PROBLEM REQUIREMENTS:
Print the data from the line containing "Terms of Service (589, 1973)" through the line containing "ESMA (644, 2380)", reproducing each line without changes. Include both of those lines.

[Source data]
= = =

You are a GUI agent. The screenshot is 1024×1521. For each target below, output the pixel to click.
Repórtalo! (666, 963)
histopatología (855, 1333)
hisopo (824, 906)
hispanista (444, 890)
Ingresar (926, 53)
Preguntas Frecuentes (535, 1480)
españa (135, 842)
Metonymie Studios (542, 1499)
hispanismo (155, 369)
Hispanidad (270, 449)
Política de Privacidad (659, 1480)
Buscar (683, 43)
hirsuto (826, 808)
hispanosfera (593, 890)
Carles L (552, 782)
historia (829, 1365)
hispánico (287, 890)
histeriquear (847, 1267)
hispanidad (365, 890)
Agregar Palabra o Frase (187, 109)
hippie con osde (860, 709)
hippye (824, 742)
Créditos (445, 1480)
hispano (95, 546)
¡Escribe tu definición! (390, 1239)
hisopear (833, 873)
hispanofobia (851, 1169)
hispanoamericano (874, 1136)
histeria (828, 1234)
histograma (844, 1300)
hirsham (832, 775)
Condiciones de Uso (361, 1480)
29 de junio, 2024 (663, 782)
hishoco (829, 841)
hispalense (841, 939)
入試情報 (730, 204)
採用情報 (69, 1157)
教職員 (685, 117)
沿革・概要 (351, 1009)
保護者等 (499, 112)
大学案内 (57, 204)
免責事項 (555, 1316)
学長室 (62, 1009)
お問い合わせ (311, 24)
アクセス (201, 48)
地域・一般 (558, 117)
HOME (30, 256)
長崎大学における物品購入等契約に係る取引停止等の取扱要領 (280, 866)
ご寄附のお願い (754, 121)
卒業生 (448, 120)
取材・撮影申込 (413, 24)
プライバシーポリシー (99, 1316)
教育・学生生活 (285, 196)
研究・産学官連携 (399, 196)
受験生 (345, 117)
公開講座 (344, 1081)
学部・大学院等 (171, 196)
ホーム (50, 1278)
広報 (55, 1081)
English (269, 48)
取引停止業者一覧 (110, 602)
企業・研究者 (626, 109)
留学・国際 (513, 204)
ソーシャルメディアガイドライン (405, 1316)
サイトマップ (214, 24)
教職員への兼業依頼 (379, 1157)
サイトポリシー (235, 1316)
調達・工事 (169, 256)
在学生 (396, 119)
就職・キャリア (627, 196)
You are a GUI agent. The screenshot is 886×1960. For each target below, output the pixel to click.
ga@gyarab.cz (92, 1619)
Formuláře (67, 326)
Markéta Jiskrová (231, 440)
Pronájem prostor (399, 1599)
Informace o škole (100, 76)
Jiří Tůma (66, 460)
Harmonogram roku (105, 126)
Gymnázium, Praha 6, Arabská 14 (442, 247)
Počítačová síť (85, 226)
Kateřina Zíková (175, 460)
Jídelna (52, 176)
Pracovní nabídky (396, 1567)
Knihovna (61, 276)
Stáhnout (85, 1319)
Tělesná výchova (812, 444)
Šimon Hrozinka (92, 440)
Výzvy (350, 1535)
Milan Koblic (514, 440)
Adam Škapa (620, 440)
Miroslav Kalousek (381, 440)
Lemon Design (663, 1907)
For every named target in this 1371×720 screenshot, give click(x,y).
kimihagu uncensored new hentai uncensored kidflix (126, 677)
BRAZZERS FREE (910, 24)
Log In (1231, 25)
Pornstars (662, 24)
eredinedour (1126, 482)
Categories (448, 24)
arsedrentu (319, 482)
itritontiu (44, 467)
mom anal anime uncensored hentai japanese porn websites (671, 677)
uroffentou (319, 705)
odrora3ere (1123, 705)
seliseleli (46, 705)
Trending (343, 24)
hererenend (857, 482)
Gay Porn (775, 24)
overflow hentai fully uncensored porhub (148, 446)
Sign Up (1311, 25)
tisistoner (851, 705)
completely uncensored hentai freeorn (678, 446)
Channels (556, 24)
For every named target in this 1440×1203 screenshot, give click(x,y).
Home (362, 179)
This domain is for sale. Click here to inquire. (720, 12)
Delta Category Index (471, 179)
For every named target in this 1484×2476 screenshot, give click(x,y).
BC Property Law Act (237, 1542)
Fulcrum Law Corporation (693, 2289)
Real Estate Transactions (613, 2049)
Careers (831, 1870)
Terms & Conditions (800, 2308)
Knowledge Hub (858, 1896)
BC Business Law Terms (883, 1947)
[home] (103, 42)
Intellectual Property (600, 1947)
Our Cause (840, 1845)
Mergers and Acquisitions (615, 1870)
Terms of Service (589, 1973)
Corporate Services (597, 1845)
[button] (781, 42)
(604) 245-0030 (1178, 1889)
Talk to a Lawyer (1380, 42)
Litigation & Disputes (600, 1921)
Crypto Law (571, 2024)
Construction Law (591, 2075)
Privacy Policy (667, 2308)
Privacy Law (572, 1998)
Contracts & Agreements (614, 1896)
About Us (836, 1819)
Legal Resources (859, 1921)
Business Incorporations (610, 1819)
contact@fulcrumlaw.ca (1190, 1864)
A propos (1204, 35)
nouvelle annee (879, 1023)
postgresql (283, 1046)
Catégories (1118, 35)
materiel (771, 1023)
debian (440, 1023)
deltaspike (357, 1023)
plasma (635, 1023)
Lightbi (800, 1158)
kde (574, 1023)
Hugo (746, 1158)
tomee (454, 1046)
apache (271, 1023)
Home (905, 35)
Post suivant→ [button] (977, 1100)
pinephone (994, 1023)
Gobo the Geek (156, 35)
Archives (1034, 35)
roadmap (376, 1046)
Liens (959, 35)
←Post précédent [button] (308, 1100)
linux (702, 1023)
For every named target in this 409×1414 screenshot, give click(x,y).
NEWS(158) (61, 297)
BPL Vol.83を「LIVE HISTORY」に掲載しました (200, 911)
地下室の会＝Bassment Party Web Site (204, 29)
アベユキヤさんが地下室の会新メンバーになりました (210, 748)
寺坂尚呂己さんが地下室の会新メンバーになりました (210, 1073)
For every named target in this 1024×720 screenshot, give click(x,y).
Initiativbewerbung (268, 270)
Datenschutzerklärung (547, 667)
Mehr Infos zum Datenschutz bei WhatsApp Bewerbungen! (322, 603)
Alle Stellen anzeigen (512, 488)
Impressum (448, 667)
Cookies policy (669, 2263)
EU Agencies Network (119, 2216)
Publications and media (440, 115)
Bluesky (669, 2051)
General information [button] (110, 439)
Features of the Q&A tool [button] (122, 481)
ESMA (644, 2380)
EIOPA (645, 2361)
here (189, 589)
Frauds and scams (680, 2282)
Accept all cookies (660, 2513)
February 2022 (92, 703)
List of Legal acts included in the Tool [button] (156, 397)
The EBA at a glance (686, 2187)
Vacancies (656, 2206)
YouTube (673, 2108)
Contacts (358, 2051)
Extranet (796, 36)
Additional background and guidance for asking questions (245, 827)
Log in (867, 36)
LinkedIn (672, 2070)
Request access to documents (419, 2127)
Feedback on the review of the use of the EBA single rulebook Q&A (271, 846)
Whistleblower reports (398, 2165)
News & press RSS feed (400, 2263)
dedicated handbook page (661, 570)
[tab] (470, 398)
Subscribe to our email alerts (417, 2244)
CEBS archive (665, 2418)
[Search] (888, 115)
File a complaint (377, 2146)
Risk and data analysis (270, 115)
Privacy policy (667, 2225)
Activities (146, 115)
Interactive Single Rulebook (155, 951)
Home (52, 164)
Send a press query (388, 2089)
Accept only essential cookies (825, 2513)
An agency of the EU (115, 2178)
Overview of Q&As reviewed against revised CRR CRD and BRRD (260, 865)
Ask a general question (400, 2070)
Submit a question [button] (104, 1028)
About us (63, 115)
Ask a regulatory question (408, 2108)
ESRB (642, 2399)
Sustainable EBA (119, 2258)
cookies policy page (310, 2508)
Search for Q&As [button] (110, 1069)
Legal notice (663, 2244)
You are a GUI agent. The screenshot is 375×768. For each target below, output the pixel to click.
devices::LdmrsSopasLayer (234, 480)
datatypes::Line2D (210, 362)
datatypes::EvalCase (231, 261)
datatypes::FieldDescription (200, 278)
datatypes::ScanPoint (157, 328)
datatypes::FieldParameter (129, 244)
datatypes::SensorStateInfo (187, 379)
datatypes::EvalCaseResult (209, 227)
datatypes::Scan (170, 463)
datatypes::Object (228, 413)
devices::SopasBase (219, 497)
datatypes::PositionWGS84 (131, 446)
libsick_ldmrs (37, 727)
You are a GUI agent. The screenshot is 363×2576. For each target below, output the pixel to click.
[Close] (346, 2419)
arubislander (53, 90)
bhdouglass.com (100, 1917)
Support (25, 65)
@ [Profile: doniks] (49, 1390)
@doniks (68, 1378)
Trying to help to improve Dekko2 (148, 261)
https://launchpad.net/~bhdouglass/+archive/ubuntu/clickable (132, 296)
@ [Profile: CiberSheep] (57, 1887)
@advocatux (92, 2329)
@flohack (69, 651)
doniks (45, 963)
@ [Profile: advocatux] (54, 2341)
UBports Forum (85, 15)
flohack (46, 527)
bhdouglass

= = =

TASK RESPONSE:
Terms of Service (589, 1973)
Corporate Services (597, 1845)
[button] (781, 42)
(604) 245-0030 (1178, 1889)
Talk to a Lawyer (1380, 42)
Litigation & Disputes (600, 1921)
Crypto Law (571, 2024)
Construction Law (591, 2075)
Privacy Policy (667, 2308)
Privacy Law (572, 1998)
Contracts & Agreements (614, 1896)
About Us (836, 1819)
Legal Resources (859, 1921)
Business Incorporations (610, 1819)
contact@fulcrumlaw.ca (1190, 1864)
A propos (1204, 35)
nouvelle annee (879, 1023)
postgresql (283, 1046)
Catégories (1118, 35)
materiel (771, 1023)
debian (440, 1023)
deltaspike (357, 1023)
plasma (635, 1023)
Lightbi (800, 1158)
kde (574, 1023)
Hugo (746, 1158)
tomee (454, 1046)
apache (271, 1023)
Home (905, 35)
Post suivant→ [button] (977, 1100)
pinephone (994, 1023)
Gobo the Geek (156, 35)
Archives (1034, 35)
roadmap (376, 1046)
Liens (959, 35)
←Post précédent [button] (308, 1100)
linux (702, 1023)
For every named target in this 409×1414 screenshot, give click(x,y).
NEWS(158) (61, 297)
BPL Vol.83を「LIVE HISTORY」に掲載しました (200, 911)
地下室の会＝Bassment Party Web Site (204, 29)
アベユキヤさんが地下室の会新メンバーになりました (210, 748)
寺坂尚呂己さんが地下室の会新メンバーになりました (210, 1073)
For every named target in this 1024×720 screenshot, give click(x,y).
Initiativbewerbung (268, 270)
Datenschutzerklärung (547, 667)
Mehr Infos zum Datenschutz bei WhatsApp Bewerbungen! (322, 603)
Alle Stellen anzeigen (512, 488)
Impressum (448, 667)
Cookies policy (669, 2263)
EU Agencies Network (119, 2216)
Publications and media (440, 115)
Bluesky (669, 2051)
General information [button] (110, 439)
Features of the Q&A tool [button] (122, 481)
ESMA (644, 2380)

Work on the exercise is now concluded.